What Just Happened?

Barry Levinson

BY Will SloanPublished Mar 5, 2009

The modest pleasure of producer Art Linson's memoir about his unsuccessful tenure at 20th Century Fox, What Just Happened, comes from being able to attach names and faces to frequently occurring Hollywood horror stories. It's not news, for example, that some celebrities are prone to temper tantrums, but there is a giddy sense of voyeurism in learning that one of those celebrities is Alec Baldwin, who called Linson a "no talent motherfucker" when told to shave his Grizzly Adams beard on the set of The Edge. Likewise, it's common knowledge that studios sometimes resent finding they have bankrolled a big budget art film, but to read Linson's painful description of the studio screening of Fight Club gives a generic anecdote life.
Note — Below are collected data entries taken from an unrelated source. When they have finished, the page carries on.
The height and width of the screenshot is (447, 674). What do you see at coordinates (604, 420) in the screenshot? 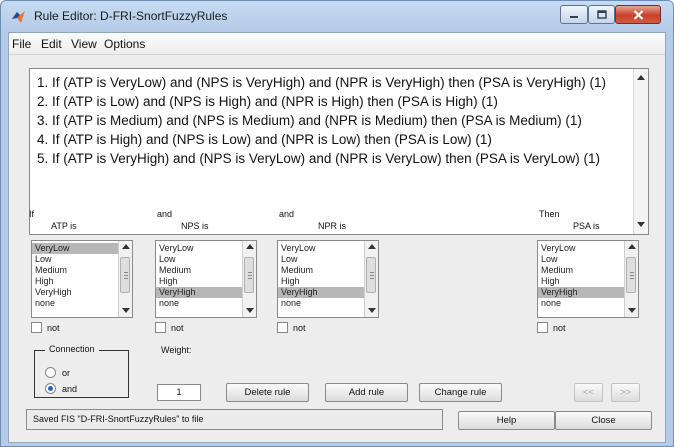
I see `close-button: Close` at bounding box center [604, 420].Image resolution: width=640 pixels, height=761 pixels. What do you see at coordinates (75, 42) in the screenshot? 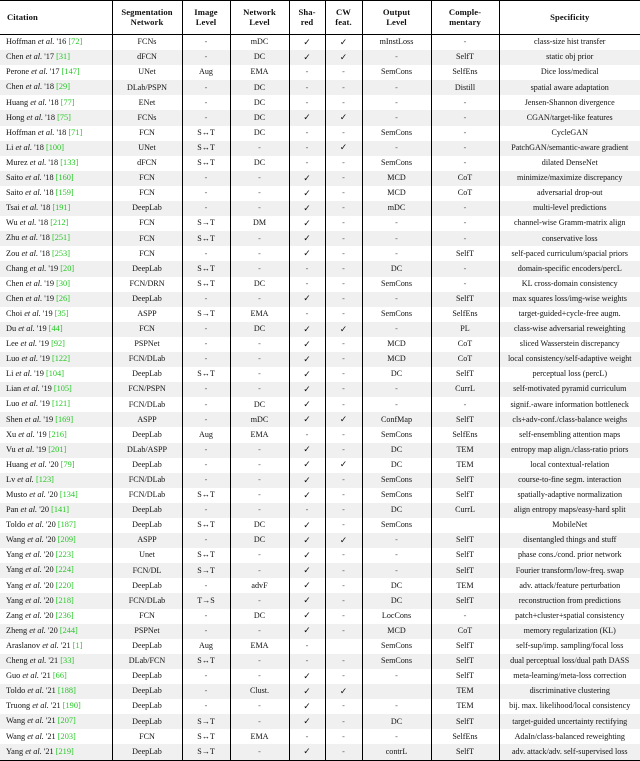
I see `citation-reference-link: [72]` at bounding box center [75, 42].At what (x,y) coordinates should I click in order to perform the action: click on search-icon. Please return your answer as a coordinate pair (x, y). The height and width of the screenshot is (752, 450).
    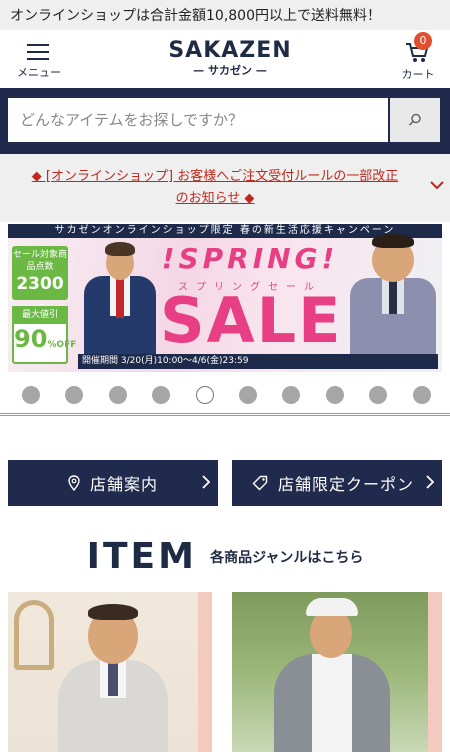
    Looking at the image, I should click on (415, 120).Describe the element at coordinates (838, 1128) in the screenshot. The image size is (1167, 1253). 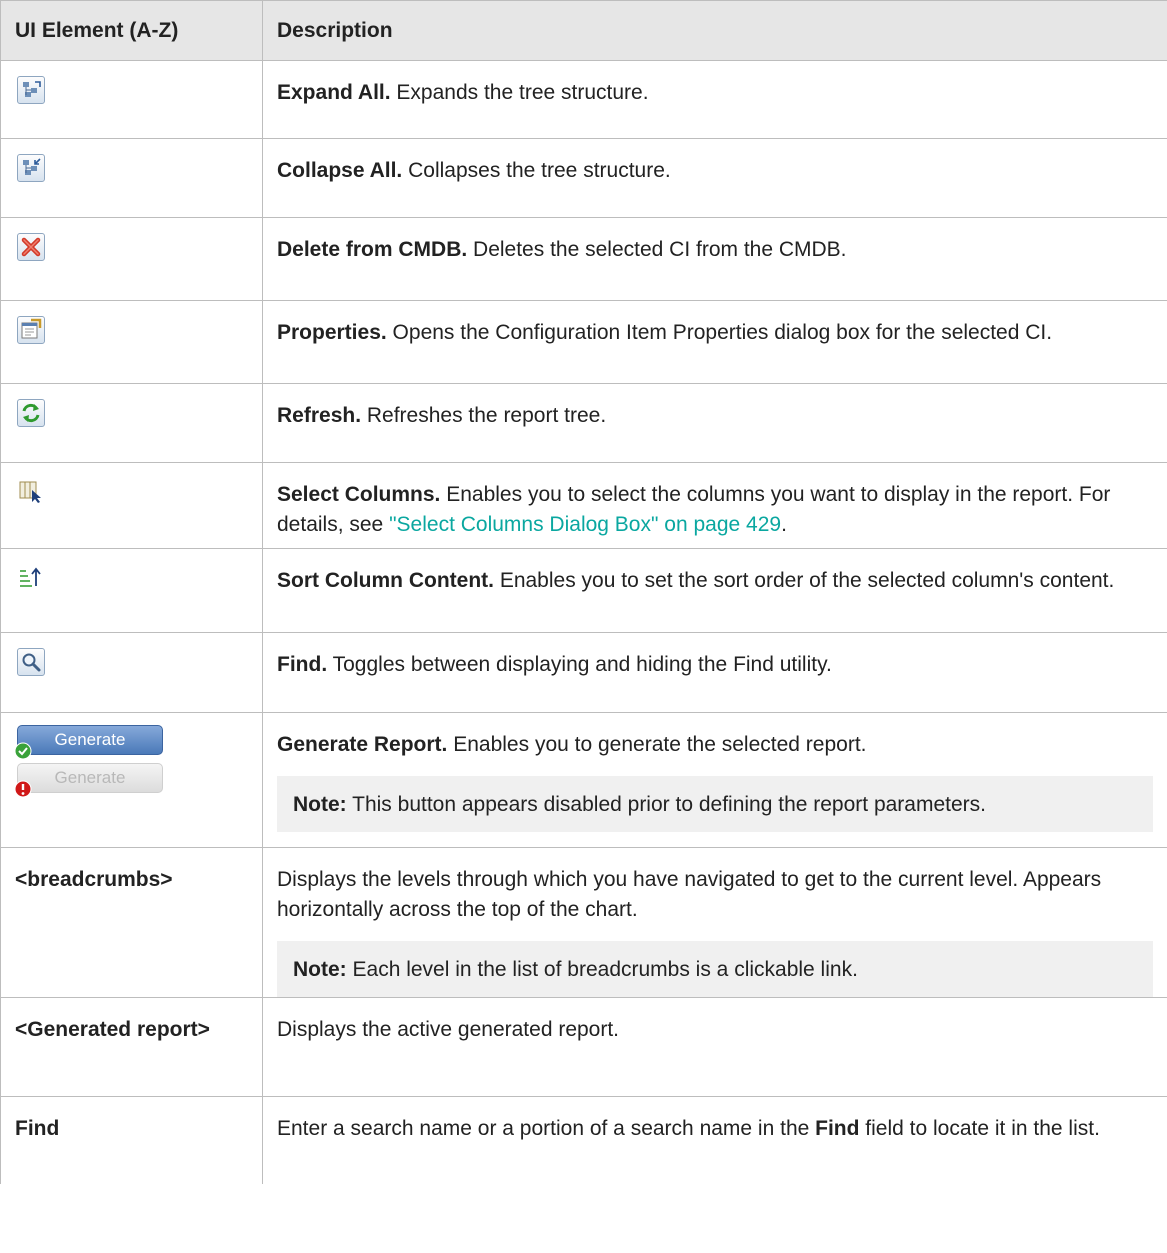
I see `find-field-name: Find` at that location.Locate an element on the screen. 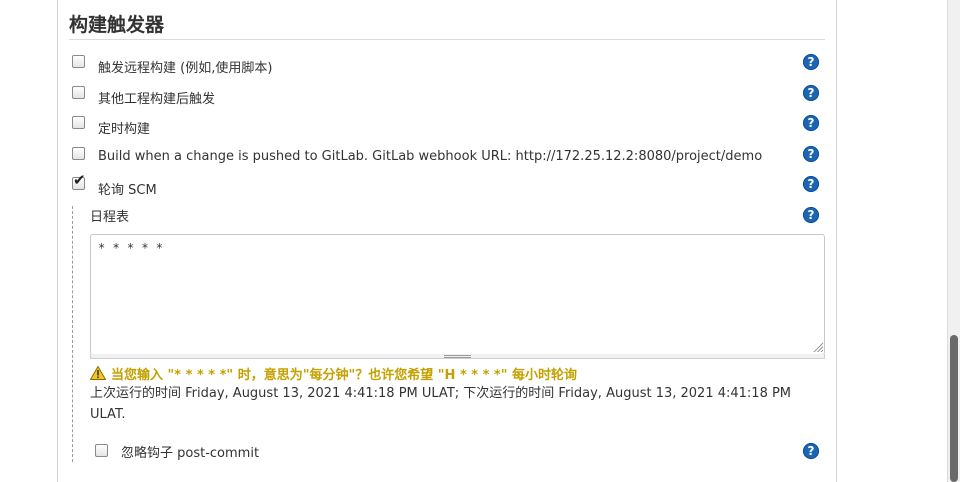 The width and height of the screenshot is (960, 482). trigger-poll-scm-label: 轮询 SCM is located at coordinates (128, 190).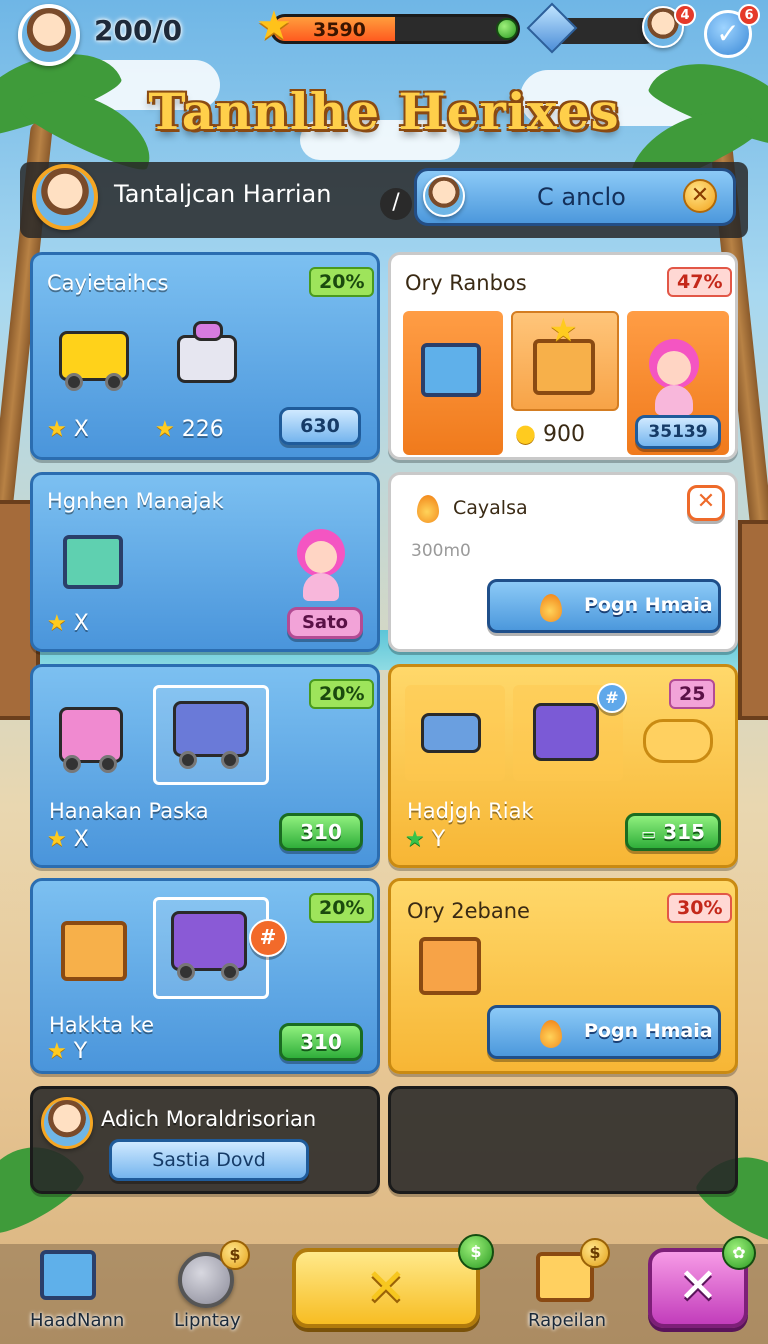 Image resolution: width=768 pixels, height=1344 pixels. I want to click on card-cayalsa: Cayalsa 300m0 ✕ Pogn Hmaia, so click(563, 562).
Adapting his bitter, fragmentary book into a situational comedy, Linson changes names and fictionalizes events, in the process turning his revealing stories into a typical and forgettable inside-Hollywood comedy. Without the real life edge, a primadonna movie star is just another Hollywood cliché. Robert De Niro, the hulking Goodfella, is affable but somewhat miscast as a frazzled producer torn between two nightmarish film productions, one with a pretentious director who refuses to soften his disturbing vision, the other with an egomaniacal actor who, yes, refuses to shave his beard (a role gamely played by Bruce Willis). Amidst the on-set stress, his equally chaotic personal life has him struggling to keep up on alimony payments to two ex-wives, including one (Robin Wright Penn) who he still holds a torch for. The cast (including Stanley Tucci, John Turturro, Catherine Keener and Sean Penn) is having a good time and director Barry Levinson keeps things moving at a brisk pace, helping to make What Just Happened perfectly adequate TV viewing — no less, no more. In their uneventful commentary track, Linson and Levinson alternate between describing the on-screen action and complementing themselves for crafting such an incisive portrait of Hollywood — they're clearly more interesting examples of Hollywood's self-delusion than the characters in their film. Other extras include an equally congratulatory documentary, deleted scenes and a painfully unfunny faux documentary about the film's dog character.